▸ **WHAT TO PRODUCE**
The required output consists solely of the lines from the line containing "This screenshot has width=1140, height=1010." through the end of the records, copied exactly.

▸ **TASK MATERIAL**
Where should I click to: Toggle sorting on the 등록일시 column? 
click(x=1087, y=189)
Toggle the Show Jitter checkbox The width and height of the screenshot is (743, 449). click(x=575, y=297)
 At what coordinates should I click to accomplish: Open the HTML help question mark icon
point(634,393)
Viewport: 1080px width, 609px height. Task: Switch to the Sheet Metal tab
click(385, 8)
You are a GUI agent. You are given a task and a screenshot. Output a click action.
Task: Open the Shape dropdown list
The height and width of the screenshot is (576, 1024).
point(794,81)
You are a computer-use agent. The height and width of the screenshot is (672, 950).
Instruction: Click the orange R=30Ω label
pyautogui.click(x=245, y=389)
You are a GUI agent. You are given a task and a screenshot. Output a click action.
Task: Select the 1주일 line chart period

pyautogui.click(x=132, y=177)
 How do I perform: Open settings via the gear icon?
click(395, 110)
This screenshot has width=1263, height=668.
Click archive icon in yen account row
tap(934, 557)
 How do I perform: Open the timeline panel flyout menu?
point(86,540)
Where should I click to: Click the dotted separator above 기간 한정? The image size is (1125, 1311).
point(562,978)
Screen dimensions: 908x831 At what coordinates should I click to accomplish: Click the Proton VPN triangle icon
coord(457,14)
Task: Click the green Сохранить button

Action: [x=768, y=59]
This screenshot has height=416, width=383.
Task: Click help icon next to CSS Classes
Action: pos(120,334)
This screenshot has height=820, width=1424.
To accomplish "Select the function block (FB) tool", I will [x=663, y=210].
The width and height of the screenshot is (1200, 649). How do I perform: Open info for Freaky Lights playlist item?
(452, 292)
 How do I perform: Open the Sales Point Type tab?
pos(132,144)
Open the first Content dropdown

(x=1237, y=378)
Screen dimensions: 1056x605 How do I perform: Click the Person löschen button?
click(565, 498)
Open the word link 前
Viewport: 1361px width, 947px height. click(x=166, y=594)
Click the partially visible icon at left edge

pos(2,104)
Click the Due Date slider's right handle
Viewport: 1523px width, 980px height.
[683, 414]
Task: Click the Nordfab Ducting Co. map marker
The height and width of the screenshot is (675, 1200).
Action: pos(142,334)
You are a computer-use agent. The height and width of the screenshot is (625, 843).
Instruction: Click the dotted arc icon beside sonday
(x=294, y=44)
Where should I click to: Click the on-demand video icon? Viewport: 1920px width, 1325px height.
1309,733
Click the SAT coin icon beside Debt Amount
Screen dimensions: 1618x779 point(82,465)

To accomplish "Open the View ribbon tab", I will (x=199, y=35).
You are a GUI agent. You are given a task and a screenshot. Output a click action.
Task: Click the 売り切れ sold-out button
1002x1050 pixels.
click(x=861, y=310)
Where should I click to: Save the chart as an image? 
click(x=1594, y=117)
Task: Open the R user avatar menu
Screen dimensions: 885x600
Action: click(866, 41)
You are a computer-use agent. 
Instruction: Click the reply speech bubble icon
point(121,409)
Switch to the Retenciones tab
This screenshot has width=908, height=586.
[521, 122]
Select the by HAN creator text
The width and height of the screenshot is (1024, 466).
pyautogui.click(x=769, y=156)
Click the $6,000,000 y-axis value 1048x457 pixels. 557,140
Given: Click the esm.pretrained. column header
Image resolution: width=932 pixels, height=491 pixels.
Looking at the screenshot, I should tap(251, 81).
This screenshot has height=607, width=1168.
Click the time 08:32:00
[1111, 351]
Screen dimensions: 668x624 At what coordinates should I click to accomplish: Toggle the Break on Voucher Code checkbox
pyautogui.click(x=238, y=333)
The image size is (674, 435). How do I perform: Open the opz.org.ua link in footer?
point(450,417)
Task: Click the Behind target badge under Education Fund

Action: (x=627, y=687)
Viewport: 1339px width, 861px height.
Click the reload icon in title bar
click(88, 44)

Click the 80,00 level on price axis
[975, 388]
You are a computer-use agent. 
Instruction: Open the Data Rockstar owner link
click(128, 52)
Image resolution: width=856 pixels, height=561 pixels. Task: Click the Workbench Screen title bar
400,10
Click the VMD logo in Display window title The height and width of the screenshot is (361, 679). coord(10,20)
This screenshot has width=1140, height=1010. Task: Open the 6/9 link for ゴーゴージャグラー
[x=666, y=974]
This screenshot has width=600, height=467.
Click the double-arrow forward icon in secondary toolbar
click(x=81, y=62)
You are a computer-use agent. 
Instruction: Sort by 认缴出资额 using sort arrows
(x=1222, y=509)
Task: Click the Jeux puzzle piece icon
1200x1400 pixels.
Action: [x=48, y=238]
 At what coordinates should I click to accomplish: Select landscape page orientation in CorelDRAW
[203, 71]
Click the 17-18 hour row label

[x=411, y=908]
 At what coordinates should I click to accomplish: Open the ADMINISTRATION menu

▸ **ANSWER FOR THE TASK**
This screenshot has width=1140, height=1010. Task: Open the 6/9 link for ゴーゴージャグラー
[x=666, y=974]
This screenshot has width=600, height=467.
Click the double-arrow forward icon in secondary toolbar
click(x=81, y=62)
You are a computer-use agent. 
Instruction: Sort by 认缴出资额 using sort arrows
(x=1222, y=509)
Task: Click the Jeux puzzle piece icon
1200x1400 pixels.
Action: [x=48, y=238]
 At what coordinates should I click to accomplish: Select landscape page orientation in CorelDRAW
[203, 71]
Click the 17-18 hour row label

[x=411, y=908]
 At what coordinates should I click to accomplish: Open the ADMINISTRATION menu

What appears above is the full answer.